[Saved data entries]

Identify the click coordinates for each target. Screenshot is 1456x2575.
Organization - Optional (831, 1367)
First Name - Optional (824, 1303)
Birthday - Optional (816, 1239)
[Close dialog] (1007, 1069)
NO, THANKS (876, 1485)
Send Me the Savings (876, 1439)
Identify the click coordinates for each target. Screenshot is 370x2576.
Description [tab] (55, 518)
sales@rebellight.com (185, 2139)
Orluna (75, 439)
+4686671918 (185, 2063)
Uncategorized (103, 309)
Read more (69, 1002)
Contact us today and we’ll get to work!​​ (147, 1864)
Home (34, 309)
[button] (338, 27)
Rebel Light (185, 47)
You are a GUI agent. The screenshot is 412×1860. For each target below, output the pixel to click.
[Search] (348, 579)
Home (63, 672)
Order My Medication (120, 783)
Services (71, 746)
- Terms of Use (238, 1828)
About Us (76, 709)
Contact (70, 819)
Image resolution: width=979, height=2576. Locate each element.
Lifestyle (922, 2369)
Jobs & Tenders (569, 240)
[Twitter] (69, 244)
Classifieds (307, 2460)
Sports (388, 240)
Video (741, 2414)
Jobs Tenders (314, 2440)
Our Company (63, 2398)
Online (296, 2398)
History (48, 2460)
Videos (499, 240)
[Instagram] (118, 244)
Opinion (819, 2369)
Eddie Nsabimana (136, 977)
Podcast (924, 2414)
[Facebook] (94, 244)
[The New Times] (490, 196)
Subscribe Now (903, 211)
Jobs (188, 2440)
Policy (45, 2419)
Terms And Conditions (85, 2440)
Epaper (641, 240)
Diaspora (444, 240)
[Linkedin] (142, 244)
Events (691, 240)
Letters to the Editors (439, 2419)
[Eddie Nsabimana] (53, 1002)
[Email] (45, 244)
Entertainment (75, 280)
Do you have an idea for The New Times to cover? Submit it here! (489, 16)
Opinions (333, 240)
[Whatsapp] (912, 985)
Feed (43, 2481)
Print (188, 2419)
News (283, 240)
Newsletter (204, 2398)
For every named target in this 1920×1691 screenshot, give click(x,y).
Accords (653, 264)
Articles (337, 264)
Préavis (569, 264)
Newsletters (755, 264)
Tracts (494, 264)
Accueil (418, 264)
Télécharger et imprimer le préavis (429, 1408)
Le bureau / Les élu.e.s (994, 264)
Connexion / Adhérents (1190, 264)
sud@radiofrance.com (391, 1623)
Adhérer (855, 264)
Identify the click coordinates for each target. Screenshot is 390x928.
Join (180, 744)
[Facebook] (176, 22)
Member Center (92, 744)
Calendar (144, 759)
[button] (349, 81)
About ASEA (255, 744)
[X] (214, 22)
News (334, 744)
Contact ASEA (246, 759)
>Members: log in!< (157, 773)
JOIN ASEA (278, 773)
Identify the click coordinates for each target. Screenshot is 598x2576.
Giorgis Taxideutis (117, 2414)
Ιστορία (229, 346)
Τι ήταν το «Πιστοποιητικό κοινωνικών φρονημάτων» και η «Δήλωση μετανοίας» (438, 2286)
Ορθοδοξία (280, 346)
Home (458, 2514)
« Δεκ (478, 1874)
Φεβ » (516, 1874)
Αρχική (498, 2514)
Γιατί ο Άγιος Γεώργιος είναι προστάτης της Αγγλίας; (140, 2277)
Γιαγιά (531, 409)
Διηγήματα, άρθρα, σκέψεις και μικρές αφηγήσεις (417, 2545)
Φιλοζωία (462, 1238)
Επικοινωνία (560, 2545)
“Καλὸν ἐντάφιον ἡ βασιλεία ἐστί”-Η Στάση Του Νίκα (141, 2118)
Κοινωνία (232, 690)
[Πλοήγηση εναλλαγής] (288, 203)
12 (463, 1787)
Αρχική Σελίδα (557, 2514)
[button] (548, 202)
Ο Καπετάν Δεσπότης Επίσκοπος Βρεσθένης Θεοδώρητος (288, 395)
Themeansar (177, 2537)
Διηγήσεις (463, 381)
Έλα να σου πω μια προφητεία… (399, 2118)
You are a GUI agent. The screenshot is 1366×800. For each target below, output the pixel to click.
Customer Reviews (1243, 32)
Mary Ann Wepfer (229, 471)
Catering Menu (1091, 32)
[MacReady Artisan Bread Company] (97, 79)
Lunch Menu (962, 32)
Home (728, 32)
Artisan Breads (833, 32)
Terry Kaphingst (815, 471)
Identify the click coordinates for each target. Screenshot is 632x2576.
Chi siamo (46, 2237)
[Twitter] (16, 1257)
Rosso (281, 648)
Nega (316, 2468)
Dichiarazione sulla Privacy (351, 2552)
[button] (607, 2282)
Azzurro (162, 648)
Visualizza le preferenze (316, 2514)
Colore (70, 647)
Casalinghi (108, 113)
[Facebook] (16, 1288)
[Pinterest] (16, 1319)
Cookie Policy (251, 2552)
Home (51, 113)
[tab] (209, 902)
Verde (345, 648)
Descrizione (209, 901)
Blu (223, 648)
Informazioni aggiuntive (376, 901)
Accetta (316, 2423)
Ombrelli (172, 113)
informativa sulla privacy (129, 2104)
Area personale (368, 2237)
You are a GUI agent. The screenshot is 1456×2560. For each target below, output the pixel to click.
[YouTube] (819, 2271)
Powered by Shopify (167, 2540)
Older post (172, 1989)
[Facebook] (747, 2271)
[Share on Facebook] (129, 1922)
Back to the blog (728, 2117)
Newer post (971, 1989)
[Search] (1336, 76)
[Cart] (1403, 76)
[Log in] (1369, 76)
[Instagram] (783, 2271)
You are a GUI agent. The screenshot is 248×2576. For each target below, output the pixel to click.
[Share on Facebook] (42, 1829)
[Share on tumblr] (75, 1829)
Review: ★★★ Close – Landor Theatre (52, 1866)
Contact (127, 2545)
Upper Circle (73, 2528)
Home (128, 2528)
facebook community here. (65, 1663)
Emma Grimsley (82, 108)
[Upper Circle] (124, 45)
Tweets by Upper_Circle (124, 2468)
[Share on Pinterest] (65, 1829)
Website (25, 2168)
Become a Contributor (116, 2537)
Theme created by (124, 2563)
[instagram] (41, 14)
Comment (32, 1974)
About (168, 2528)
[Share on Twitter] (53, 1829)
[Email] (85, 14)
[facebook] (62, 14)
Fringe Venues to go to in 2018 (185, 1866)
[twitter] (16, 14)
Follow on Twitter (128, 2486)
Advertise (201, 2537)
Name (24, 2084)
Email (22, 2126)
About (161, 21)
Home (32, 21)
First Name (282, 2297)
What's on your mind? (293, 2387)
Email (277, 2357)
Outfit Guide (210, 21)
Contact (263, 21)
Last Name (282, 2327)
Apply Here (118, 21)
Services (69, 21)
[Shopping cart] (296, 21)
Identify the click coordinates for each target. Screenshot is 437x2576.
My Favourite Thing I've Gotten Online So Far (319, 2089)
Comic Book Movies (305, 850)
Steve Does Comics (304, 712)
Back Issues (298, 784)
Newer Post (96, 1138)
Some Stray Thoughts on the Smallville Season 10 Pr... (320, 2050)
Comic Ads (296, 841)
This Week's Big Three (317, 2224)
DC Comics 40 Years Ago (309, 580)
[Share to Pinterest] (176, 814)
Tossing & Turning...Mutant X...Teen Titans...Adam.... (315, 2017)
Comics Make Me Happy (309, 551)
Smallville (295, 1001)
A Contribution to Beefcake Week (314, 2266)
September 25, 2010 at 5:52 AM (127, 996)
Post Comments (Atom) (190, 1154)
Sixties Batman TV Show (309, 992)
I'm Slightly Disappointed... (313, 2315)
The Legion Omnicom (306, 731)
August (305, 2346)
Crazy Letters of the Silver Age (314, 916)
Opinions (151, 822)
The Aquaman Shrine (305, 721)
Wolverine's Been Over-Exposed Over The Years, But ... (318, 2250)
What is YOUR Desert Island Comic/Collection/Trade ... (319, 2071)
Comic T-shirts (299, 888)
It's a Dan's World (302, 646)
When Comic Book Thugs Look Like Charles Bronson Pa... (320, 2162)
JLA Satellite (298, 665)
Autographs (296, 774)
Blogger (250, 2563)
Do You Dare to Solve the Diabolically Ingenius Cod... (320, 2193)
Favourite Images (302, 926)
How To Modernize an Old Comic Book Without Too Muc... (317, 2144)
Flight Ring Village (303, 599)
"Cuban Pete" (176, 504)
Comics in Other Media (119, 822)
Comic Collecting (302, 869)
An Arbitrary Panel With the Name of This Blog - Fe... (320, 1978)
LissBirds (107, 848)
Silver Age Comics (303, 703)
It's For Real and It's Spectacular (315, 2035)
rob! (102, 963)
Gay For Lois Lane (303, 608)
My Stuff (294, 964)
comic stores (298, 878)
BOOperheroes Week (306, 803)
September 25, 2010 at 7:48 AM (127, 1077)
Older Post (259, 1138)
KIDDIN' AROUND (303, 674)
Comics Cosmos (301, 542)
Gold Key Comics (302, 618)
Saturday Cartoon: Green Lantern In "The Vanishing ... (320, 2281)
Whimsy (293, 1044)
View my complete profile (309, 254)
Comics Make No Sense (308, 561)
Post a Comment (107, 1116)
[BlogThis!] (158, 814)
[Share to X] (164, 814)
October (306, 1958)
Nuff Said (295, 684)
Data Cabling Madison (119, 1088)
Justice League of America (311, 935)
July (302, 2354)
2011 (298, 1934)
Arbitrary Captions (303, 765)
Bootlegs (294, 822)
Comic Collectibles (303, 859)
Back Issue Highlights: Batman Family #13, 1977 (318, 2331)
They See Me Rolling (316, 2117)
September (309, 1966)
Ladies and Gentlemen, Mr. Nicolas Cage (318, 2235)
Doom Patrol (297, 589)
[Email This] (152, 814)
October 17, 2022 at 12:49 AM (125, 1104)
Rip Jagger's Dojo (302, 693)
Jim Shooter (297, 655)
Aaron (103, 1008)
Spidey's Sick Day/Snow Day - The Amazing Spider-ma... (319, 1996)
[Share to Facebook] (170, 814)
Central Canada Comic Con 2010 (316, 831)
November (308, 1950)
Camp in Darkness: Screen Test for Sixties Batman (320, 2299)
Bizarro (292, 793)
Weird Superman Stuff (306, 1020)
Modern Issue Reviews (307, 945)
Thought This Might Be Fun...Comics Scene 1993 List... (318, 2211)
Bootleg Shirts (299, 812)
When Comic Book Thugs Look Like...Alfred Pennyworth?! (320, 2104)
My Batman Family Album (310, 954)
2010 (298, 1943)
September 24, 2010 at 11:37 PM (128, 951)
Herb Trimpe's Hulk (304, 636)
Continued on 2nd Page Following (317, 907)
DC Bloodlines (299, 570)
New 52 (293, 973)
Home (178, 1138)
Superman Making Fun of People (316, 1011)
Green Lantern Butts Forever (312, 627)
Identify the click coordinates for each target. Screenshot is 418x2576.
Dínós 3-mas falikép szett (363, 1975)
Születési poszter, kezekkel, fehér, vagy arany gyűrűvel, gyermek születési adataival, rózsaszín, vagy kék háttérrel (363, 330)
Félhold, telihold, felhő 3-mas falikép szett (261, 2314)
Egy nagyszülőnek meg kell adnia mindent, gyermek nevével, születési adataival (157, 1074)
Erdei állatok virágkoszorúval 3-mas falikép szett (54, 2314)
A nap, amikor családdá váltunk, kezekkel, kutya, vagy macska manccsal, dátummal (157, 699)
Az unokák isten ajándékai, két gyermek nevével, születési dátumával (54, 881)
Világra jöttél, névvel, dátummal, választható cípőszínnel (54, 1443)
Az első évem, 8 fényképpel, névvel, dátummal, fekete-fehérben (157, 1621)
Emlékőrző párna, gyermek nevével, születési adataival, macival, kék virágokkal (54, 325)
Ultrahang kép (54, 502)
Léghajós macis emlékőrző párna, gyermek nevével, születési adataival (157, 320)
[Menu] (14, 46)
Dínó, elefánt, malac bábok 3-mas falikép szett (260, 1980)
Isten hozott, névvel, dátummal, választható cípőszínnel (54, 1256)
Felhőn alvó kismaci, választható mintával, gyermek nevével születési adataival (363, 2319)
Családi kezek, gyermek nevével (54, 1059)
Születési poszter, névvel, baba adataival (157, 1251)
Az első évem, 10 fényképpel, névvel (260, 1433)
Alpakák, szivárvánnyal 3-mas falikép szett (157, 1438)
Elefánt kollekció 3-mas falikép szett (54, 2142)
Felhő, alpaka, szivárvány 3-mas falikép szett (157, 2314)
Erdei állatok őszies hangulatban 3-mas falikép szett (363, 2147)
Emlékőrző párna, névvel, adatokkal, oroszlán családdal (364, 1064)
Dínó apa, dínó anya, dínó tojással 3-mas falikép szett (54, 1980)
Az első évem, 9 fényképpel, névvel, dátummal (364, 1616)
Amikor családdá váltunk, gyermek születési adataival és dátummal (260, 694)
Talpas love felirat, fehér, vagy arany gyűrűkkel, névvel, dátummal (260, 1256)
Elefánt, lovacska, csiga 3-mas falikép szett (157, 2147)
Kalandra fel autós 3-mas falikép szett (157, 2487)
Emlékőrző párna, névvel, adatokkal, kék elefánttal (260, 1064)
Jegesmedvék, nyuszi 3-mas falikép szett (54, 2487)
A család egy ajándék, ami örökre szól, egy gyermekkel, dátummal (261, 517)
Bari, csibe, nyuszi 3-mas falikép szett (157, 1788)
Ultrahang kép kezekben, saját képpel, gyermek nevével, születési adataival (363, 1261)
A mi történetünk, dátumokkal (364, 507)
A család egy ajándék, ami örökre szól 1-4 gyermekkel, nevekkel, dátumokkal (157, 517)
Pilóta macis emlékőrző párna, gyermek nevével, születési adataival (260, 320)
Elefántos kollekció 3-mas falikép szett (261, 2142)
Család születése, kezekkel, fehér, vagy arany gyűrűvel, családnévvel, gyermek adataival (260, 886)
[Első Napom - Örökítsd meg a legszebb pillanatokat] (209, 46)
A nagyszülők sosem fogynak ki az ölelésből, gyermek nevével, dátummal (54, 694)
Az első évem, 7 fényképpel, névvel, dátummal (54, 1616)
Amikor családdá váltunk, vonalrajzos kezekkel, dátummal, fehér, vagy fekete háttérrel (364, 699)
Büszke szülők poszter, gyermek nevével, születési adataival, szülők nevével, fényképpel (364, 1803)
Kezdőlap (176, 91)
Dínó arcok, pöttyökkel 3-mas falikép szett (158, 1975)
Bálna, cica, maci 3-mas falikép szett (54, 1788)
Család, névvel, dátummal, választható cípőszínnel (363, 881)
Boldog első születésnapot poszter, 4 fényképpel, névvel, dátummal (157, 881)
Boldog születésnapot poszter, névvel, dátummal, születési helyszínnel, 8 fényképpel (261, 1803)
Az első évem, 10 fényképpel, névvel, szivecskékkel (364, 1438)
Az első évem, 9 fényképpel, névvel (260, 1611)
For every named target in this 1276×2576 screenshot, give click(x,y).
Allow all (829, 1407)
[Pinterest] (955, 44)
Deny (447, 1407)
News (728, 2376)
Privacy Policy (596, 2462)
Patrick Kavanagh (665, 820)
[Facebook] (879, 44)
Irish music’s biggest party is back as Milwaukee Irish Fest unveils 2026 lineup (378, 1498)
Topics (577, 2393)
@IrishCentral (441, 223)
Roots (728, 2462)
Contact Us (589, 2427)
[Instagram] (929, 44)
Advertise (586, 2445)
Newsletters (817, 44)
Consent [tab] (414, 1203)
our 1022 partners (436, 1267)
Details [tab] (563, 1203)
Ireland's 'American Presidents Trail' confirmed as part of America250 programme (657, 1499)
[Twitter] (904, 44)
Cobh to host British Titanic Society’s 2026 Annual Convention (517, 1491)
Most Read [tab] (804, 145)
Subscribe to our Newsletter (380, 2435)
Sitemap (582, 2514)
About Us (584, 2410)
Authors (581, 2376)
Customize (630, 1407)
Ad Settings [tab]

▸ Task objective: Extract exactly the leading lines of the data, stopping at and including the line with "News (283, 240)".

▸ Solution to this exercise:
Identify the click coordinates for each target. Screenshot is 1456x2575.
Organization - Optional (831, 1367)
First Name - Optional (824, 1303)
Birthday - Optional (816, 1239)
[Close dialog] (1007, 1069)
NO, THANKS (876, 1485)
Send Me the Savings (876, 1439)
Identify the click coordinates for each target. Screenshot is 370x2576.
Description [tab] (55, 518)
sales@rebellight.com (185, 2139)
Orluna (75, 439)
+4686671918 (185, 2063)
Uncategorized (103, 309)
Read more (69, 1002)
Contact us today and we’ll get to work!​​ (147, 1864)
Home (34, 309)
[button] (338, 27)
Rebel Light (185, 47)
You are a GUI agent. The screenshot is 412×1860. For each target below, output the pixel to click.
[Search] (348, 579)
Home (63, 672)
Order My Medication (120, 783)
Services (71, 746)
- Terms of Use (238, 1828)
About Us (76, 709)
Contact (70, 819)
Image resolution: width=979, height=2576. Locate each element.
Lifestyle (922, 2369)
Jobs & Tenders (569, 240)
[Twitter] (69, 244)
Classifieds (307, 2460)
Sports (388, 240)
Video (741, 2414)
Jobs Tenders (314, 2440)
Our Company (63, 2398)
Online (296, 2398)
History (48, 2460)
Videos (499, 240)
[Instagram] (118, 244)
Opinion (819, 2369)
Eddie Nsabimana (136, 977)
Podcast (924, 2414)
[Facebook] (94, 244)
[The New Times] (490, 196)
Subscribe Now (903, 211)
Jobs (188, 2440)
Policy (45, 2419)
Terms And Conditions (85, 2440)
Epaper (641, 240)
Diaspora (444, 240)
[Linkedin] (142, 244)
Events (691, 240)
Letters to the Editors (439, 2419)
[Eddie Nsabimana] (53, 1002)
[Email] (45, 244)
Entertainment (75, 280)
Do you have an idea for The New Times to cover? Submit it here! (489, 16)
Opinions (333, 240)
[Whatsapp] (912, 985)
Feed (43, 2481)
Print (188, 2419)
News (283, 240)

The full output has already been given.